En el altar de los profetas de la escuela de Fukuyama brilla sin llama un cirio obsceno. Vela el ataúd en el que la Historia debía reposar su ajada osamenta para siempre, pero en el pasillo que conduce hasta el velatorio hay numerosos indicios de que los ladrones de tumbas visitan a menudo el templo. La profecía prometía que la paz guardaría el sepulcro bajo siete llaves, pero las bellas canciones de réquiem que se escribieron para el entierro de las calamidades se quedaron en nanas de cuna, y en el mundo lo que se sigue escuchando es el aullido fúnebre que en palabras de Osip Mandelstam- "arrastra la huella del lobo de la desgracia que nunca cambiaremos".
Al parecer, todo ha de volver a comenzar eternamente y el resucitado fantasma de la Historia, igual de despiadado que siempre, se manifiesta ahora en Irak como antes lo hizo en Afganistán o en las Torres de Nueva York. Quizás convenga desempolvar aquellos viejos libros que quedaron arrinconados en las estanterías y releer pasajes olvidados como aquel en el que Engels -hablando de la India- señalaba que tras cada paso que daba el ejército inglés "en nombre de la civilización y del humanismo" estaban la rapiña y la violencia, las represalias en masa y la devastación de ciudades y poblados enteros.
Cada cual es libre de establecer sus propios paralelismos, pero mucho antes de que Bush asumiera la doctrina Rumsfeld, Mussolini ya empleó el eufemismo de la guerra preventiva para invadir Etiopía en 1935.

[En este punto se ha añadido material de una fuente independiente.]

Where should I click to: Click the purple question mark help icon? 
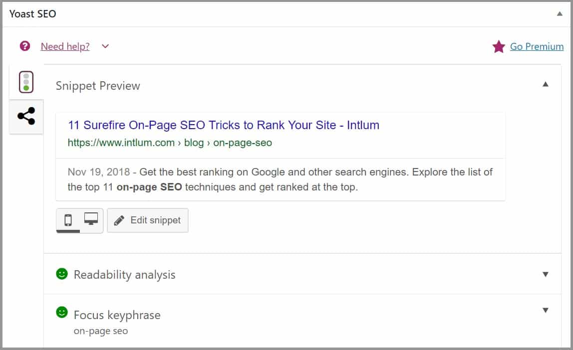pyautogui.click(x=25, y=46)
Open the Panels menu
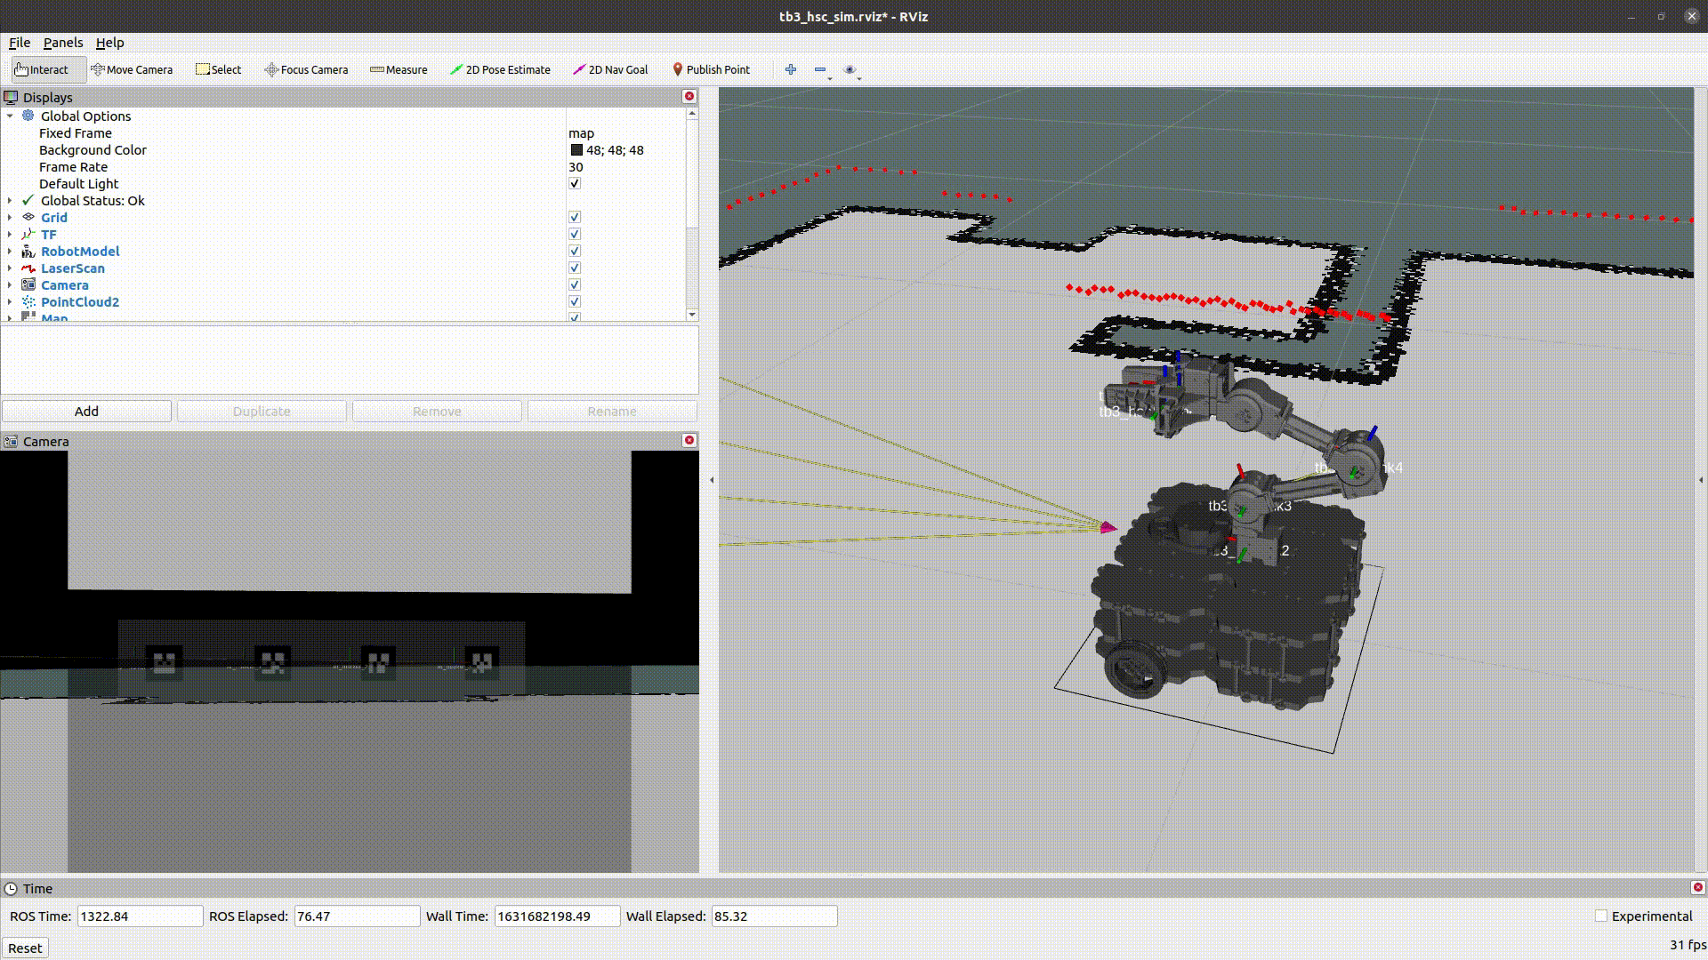Screen dimensions: 1708x960 point(62,43)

En el film del director ruso Elem Klimov Ven y mira (1985), que aquí se proyectó con el empobrecedor título de Masacre, hay una escena en la que por delante de la mirilla del fusil que empuña el protagonista -un niño al que el horror arrebata la inocencia- pasan en forma de flahs back imágenes que, retrocediendo en el tiempo, se detienen en el retrato de un bebé en brazos de su madre. El bebé de la fotografía no es otro que un delicado Adolf Hitler de tirabuzones rubios. Y la inquietud del dedo en el gatillo queda en el aire.

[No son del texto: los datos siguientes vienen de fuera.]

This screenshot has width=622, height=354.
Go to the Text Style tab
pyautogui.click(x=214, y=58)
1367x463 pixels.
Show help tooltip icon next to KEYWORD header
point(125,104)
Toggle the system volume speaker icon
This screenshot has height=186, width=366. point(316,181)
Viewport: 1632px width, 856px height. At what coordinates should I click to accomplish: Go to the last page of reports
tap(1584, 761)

El escritor polaco Ryszard Kapuscinski, en uno de sus Lapidarium sugiere que ante crímenes tan crueles como los de Auschwitz, Vorkutá o Camboya, el único remedio para que no se repitan tales monstruosidades sería adelantarse al golpe aplicando una profilaxis vigilante. ¿Habría, pues, que apretar el gatillo del fusil que apunta al bebé? Kapuscinski reconoce la dificultad que existe para, contemplando la semilla que se tiene en la mano, imaginar como crecerá el árbol futuro.

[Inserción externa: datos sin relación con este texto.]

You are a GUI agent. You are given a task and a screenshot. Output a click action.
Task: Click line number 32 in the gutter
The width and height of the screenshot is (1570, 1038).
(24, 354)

El planteamiento nos lleva a una posible tautología envenenada. El veneno del antídoto preventivo para los males de la Historia en las versiones de Rumsfeld o Mussolini se vuelve letal. ¿Y si la víctima al apretar el gatillo invierte el espejo? ¿Y si Hitler lleva a otros Hitleres a la cámara de gas, se atenuaría su culpa? Adiós a Matiora, adiós a la inocencia del paisaje infantil. La Historia resulta siempre una cuna cruel por bellas que sean las melodías que nos acunan con sus arrullos. Como diría Osip Mandelstam quien tiene corazón debe oír cómo la nave del tiempo naufraga. Hasta los sumergidos en las frías aguas del Leteo no olvidan que la tierra nos volverá a costar diez cielos.